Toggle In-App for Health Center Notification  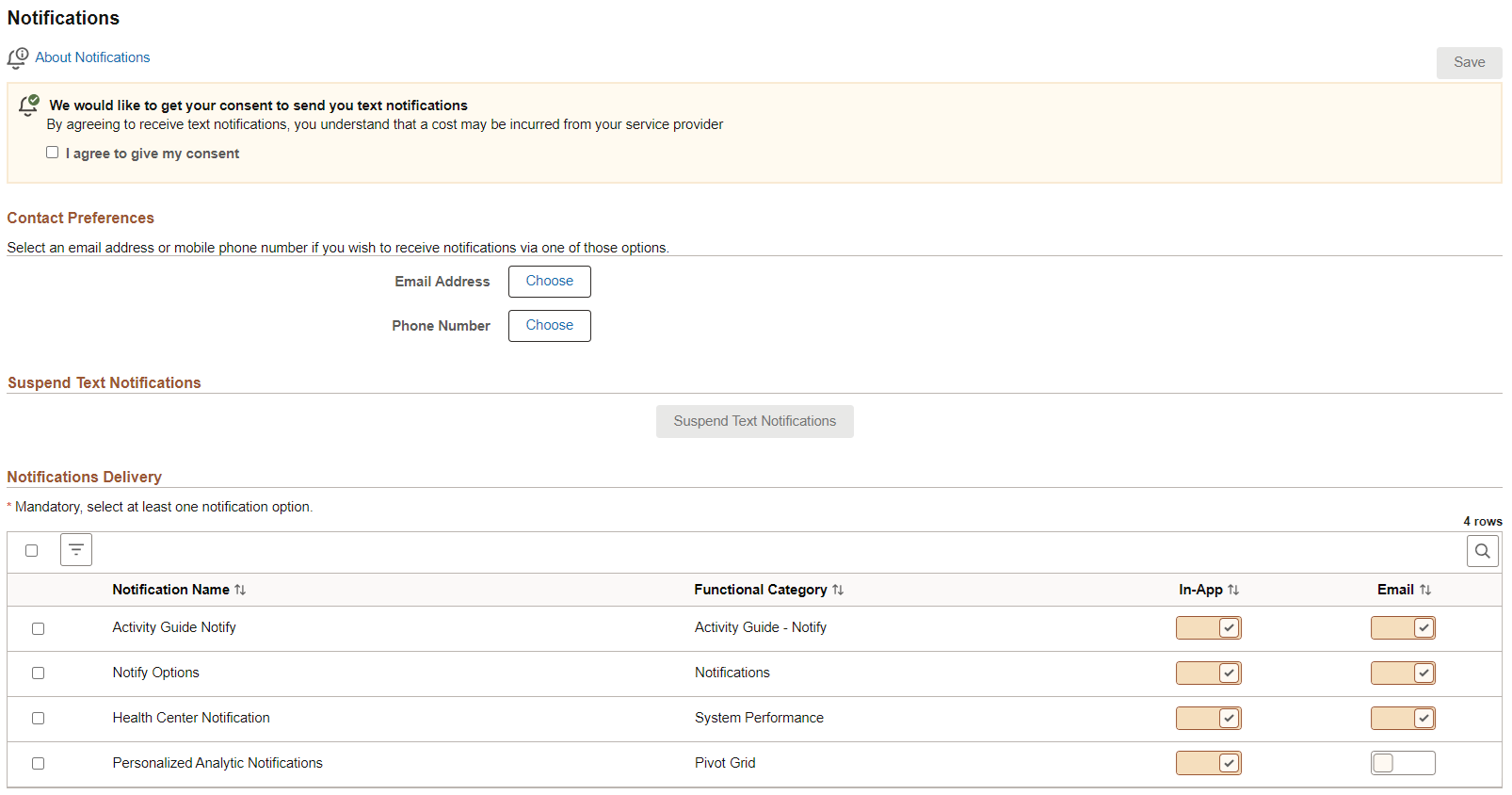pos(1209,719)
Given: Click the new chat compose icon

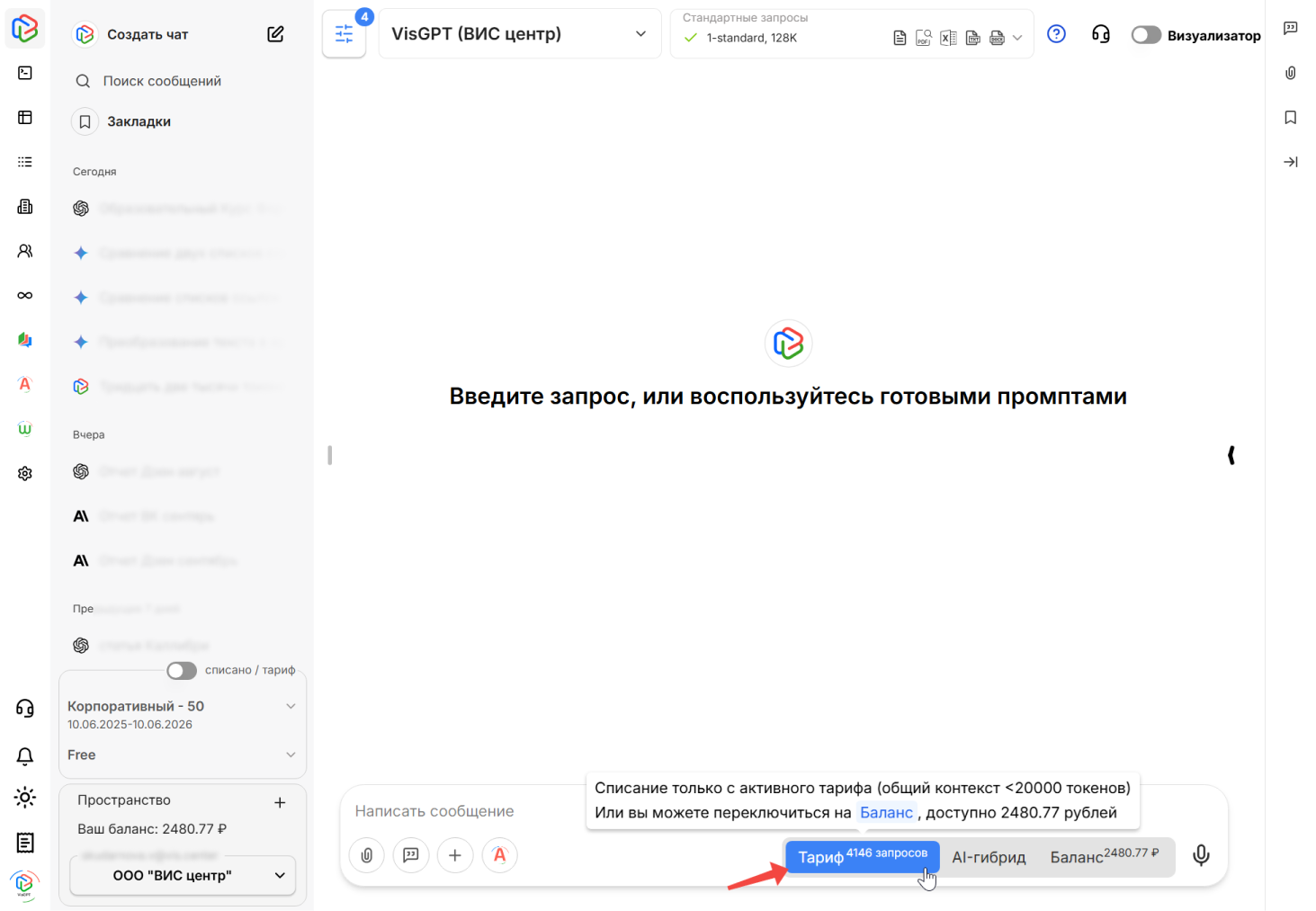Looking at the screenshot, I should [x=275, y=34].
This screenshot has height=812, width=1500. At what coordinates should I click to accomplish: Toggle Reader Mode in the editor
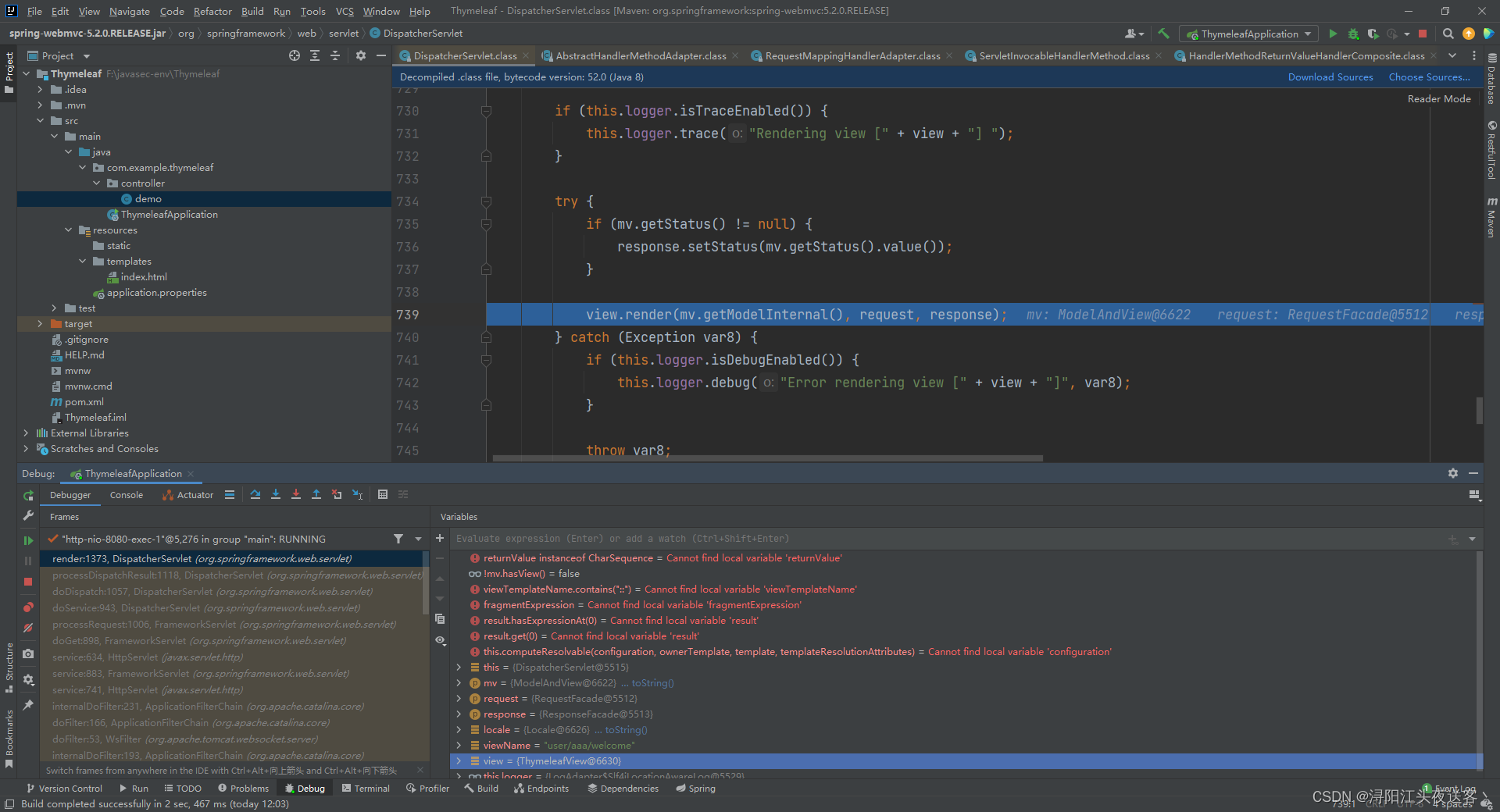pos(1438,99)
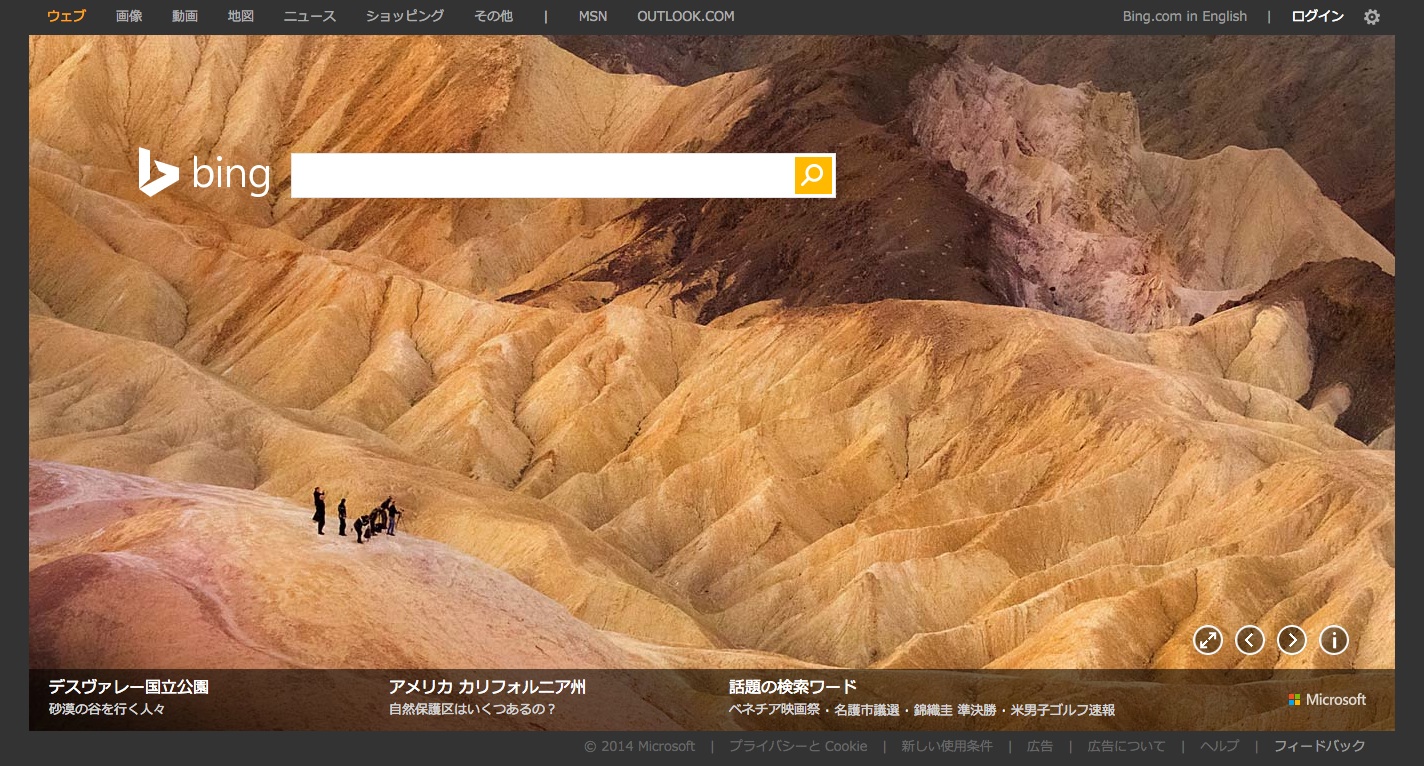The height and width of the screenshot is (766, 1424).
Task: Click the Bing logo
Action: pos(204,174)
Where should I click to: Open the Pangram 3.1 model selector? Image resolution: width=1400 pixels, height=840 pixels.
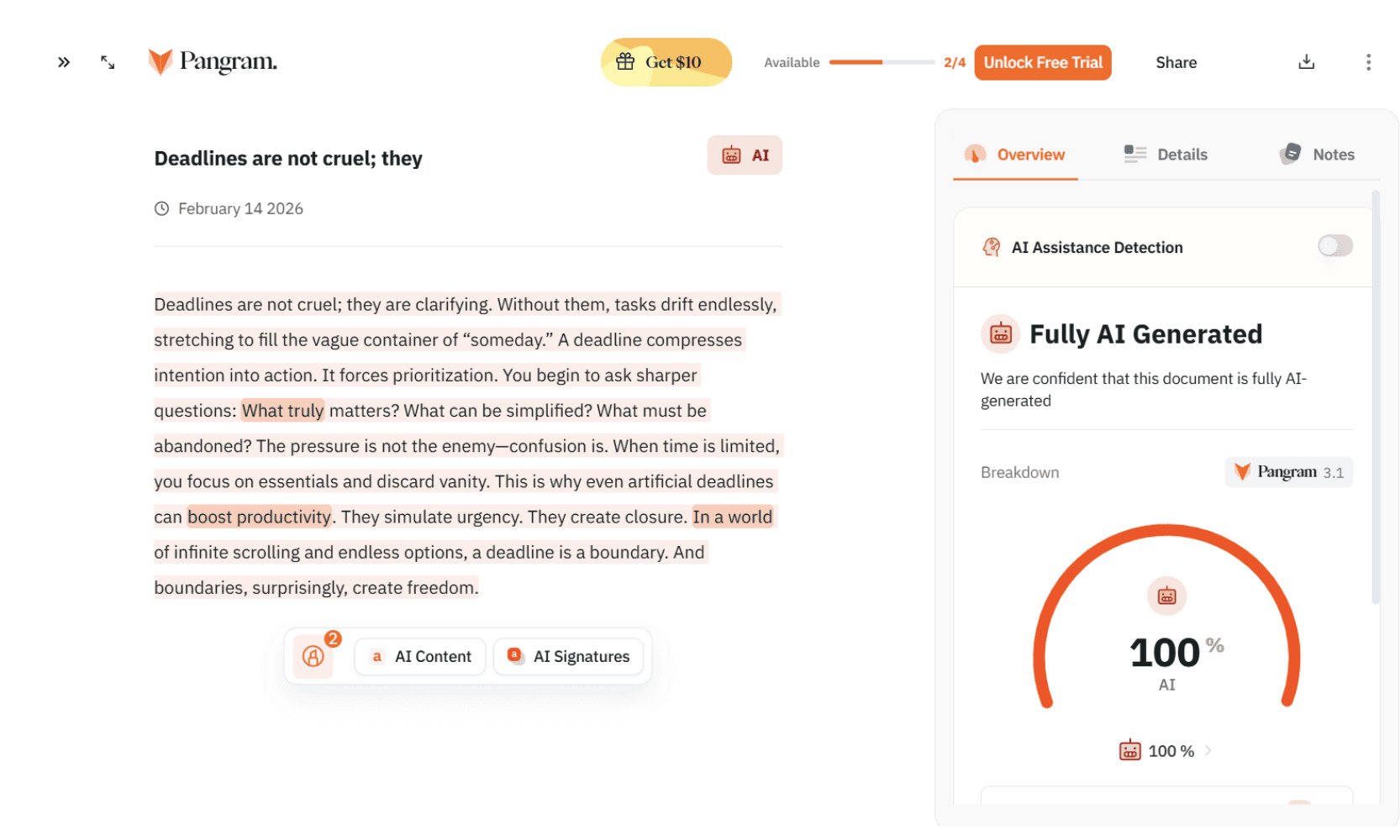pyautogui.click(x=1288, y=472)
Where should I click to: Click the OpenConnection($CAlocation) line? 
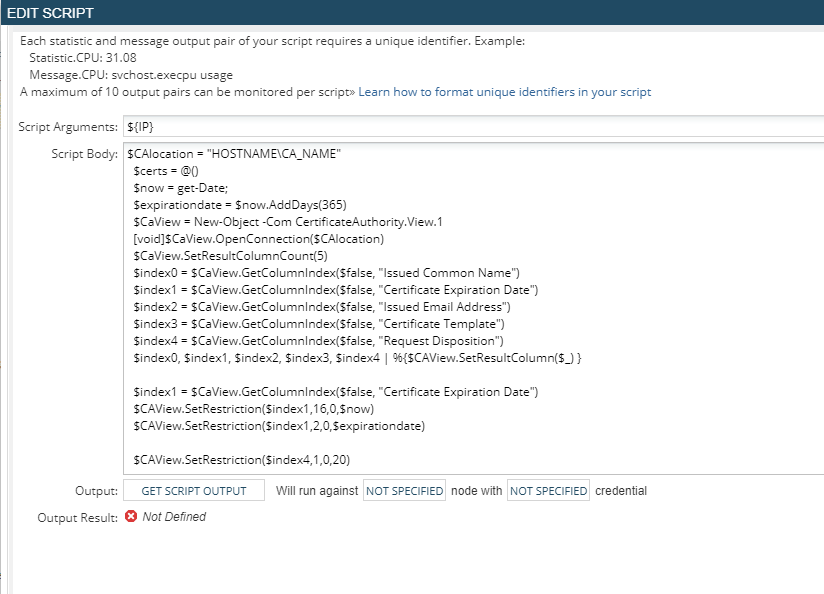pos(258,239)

--- --- ---

EXERCISE DIRECTIONS: Starting at the line that holds "This screenshot has", reproduce each line through the last one of the listing, and nothing more; the pictures stay out.

SOLUTION:
This screenshot has height=812, width=1500. At what coordinates should I click to accomplish: Toggle Reader Mode in the editor
pos(1438,99)
The height and width of the screenshot is (766, 1424).
Task: Click the Bing logo
Action: pos(204,174)
Where should I click to: Open the Pangram 3.1 model selector? Image resolution: width=1400 pixels, height=840 pixels.
pyautogui.click(x=1288, y=472)
Where should I click to: Click the OpenConnection($CAlocation) line? 
pos(258,239)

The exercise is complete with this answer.